→ What the task asks: Retype all of the following lines word for word.

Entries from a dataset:

════════════════

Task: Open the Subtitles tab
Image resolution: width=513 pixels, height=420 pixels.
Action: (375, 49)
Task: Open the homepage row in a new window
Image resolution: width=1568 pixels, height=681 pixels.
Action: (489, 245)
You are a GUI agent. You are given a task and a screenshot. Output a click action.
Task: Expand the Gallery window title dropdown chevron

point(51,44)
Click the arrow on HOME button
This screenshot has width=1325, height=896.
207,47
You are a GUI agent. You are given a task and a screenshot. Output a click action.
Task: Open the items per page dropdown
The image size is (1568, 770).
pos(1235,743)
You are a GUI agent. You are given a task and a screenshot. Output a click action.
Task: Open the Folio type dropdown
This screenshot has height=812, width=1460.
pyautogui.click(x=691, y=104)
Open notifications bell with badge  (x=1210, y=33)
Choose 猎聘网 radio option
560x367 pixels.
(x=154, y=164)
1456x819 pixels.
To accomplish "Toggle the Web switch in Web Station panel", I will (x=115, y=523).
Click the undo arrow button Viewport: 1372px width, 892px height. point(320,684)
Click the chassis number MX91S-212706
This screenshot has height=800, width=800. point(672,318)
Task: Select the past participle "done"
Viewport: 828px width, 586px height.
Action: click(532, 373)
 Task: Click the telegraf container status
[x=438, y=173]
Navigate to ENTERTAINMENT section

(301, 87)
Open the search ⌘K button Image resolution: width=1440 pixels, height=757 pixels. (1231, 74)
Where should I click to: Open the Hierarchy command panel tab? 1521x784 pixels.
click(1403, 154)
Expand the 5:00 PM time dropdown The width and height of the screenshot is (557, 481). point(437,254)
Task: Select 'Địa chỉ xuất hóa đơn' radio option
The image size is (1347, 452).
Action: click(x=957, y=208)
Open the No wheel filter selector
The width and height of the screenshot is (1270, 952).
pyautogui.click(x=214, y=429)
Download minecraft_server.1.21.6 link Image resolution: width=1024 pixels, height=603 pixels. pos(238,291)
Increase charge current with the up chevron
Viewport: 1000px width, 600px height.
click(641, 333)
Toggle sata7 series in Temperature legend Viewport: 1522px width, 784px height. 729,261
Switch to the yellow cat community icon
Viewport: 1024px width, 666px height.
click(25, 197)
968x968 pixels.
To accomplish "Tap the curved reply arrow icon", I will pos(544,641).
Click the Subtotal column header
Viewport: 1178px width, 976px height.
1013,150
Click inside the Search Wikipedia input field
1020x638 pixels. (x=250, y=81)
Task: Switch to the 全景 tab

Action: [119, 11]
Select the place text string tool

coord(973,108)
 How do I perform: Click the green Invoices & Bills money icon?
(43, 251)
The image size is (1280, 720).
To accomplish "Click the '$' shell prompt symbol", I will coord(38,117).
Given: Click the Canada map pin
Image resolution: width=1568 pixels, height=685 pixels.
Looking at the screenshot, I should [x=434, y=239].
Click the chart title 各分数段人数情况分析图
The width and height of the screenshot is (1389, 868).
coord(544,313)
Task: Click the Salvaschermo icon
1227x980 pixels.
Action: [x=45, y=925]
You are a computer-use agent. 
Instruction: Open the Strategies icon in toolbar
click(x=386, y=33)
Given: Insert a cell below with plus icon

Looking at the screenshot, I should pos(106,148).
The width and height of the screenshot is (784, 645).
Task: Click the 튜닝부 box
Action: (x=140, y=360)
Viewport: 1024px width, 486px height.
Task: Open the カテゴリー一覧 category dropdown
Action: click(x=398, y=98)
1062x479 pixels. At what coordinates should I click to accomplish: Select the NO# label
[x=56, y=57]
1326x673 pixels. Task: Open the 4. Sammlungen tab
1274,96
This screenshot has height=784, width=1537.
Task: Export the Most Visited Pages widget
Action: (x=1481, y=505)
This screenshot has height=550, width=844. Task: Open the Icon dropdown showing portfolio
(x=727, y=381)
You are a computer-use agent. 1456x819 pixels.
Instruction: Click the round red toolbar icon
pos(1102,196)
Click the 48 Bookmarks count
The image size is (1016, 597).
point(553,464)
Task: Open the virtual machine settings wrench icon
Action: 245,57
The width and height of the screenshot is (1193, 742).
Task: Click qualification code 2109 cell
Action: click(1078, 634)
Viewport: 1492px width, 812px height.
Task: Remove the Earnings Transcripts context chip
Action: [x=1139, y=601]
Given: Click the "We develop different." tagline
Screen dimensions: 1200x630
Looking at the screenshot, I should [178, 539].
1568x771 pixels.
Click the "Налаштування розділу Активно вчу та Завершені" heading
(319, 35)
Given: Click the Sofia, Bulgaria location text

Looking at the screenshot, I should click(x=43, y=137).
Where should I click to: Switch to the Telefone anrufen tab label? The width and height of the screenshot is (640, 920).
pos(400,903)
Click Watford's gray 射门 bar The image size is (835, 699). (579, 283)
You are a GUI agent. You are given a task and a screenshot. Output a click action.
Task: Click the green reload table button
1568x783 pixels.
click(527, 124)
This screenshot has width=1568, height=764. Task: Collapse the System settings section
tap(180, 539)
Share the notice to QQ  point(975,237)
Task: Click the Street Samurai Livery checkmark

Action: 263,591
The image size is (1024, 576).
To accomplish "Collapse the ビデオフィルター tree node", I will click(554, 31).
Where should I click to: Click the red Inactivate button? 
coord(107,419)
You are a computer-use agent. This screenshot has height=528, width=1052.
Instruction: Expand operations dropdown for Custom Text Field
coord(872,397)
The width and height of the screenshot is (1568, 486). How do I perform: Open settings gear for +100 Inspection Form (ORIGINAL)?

════════════════

→ Output of the task:
Task: Open the Subtitles tab
Image resolution: width=513 pixels, height=420 pixels.
Action: (375, 49)
Task: Open the homepage row in a new window
Image resolution: width=1568 pixels, height=681 pixels.
Action: (489, 245)
You are a GUI agent. You are given a task and a screenshot. Output a click action.
Task: Expand the Gallery window title dropdown chevron

point(51,44)
Click the arrow on HOME button
This screenshot has width=1325, height=896.
207,47
You are a GUI agent. You are given a task and a screenshot. Output a click action.
Task: Open the items per page dropdown
The image size is (1568, 770).
pos(1235,743)
You are a GUI agent. You are given a task and a screenshot. Output a click action.
Task: Open the Folio type dropdown
This screenshot has height=812, width=1460.
pyautogui.click(x=691, y=104)
Open notifications bell with badge  (x=1210, y=33)
Choose 猎聘网 radio option
560x367 pixels.
(x=154, y=164)
1456x819 pixels.
To accomplish "Toggle the Web switch in Web Station panel", I will (x=115, y=523).
Click the undo arrow button Viewport: 1372px width, 892px height. point(320,684)
Click the chassis number MX91S-212706
This screenshot has height=800, width=800. point(672,318)
Task: Select the past participle "done"
Viewport: 828px width, 586px height.
Action: click(532, 373)
 Task: Click the telegraf container status
[x=438, y=173]
Navigate to ENTERTAINMENT section

(301, 87)
Open the search ⌘K button Image resolution: width=1440 pixels, height=757 pixels. (1231, 74)
Where should I click to: Open the Hierarchy command panel tab? 1521x784 pixels.
click(1403, 154)
Expand the 5:00 PM time dropdown The width and height of the screenshot is (557, 481). point(437,254)
Task: Select 'Địa chỉ xuất hóa đơn' radio option
The image size is (1347, 452).
Action: click(x=957, y=208)
Open the No wheel filter selector
The width and height of the screenshot is (1270, 952).
pyautogui.click(x=214, y=429)
Download minecraft_server.1.21.6 link Image resolution: width=1024 pixels, height=603 pixels. pos(238,291)
Increase charge current with the up chevron
Viewport: 1000px width, 600px height.
click(641, 333)
Toggle sata7 series in Temperature legend Viewport: 1522px width, 784px height. 729,261
Switch to the yellow cat community icon
Viewport: 1024px width, 666px height.
click(25, 197)
968x968 pixels.
To accomplish "Tap the curved reply arrow icon", I will pos(544,641).
Click the Subtotal column header
Viewport: 1178px width, 976px height.
1013,150
Click inside the Search Wikipedia input field
1020x638 pixels. (x=250, y=81)
Task: Switch to the 全景 tab

Action: [119, 11]
Select the place text string tool

coord(973,108)
 How do I perform: Click the green Invoices & Bills money icon?
(43, 251)
The image size is (1280, 720).
To accomplish "Click the '$' shell prompt symbol", I will coord(38,117).
Given: Click the Canada map pin
Image resolution: width=1568 pixels, height=685 pixels.
Looking at the screenshot, I should [x=434, y=239].
Click the chart title 各分数段人数情况分析图
The width and height of the screenshot is (1389, 868).
coord(544,313)
Task: Click the Salvaschermo icon
1227x980 pixels.
Action: [x=45, y=925]
You are a computer-use agent. 
Instruction: Open the Strategies icon in toolbar
click(x=386, y=33)
Given: Insert a cell below with plus icon

Looking at the screenshot, I should pos(106,148).
The width and height of the screenshot is (784, 645).
Task: Click the 튜닝부 box
Action: (x=140, y=360)
Viewport: 1024px width, 486px height.
Task: Open the カテゴリー一覧 category dropdown
Action: click(x=398, y=98)
1062x479 pixels. At what coordinates should I click to accomplish: Select the NO# label
[x=56, y=57]
1326x673 pixels. Task: Open the 4. Sammlungen tab
1274,96
This screenshot has height=784, width=1537.
Task: Export the Most Visited Pages widget
Action: (x=1481, y=505)
This screenshot has height=550, width=844. Task: Open the Icon dropdown showing portfolio
(x=727, y=381)
You are a computer-use agent. 1456x819 pixels.
Instruction: Click the round red toolbar icon
pos(1102,196)
Click the 48 Bookmarks count
The image size is (1016, 597).
point(553,464)
Task: Open the virtual machine settings wrench icon
Action: 245,57
The width and height of the screenshot is (1193, 742).
Task: Click qualification code 2109 cell
Action: click(1078, 634)
Viewport: 1492px width, 812px height.
Task: Remove the Earnings Transcripts context chip
Action: [x=1139, y=601]
Given: Click the "We develop different." tagline
Screen dimensions: 1200x630
Looking at the screenshot, I should [178, 539].
1568x771 pixels.
Click the "Налаштування розділу Активно вчу та Завершені" heading
(319, 35)
Given: Click the Sofia, Bulgaria location text

Looking at the screenshot, I should click(x=43, y=137).
Where should I click to: Switch to the Telefone anrufen tab label? The width and height of the screenshot is (640, 920).
pos(400,903)
Click Watford's gray 射门 bar The image size is (835, 699). (579, 283)
You are a GUI agent. You are given a task and a screenshot. Output a click action.
Task: Click the green reload table button
1568x783 pixels.
click(527, 124)
This screenshot has width=1568, height=764. Task: Collapse the System settings section
tap(180, 539)
Share the notice to QQ  point(975,237)
Task: Click the Street Samurai Livery checkmark

Action: 263,591
The image size is (1024, 576).
To accomplish "Collapse the ビデオフィルター tree node", I will click(554, 31).
Where should I click to: Click the red Inactivate button? 
coord(107,419)
You are a computer-use agent. This screenshot has height=528, width=1052.
Instruction: Expand operations dropdown for Custom Text Field
coord(872,397)
The width and height of the screenshot is (1568, 486). How do I perform: Open settings gear for +100 Inspection Form (ORIGINAL)?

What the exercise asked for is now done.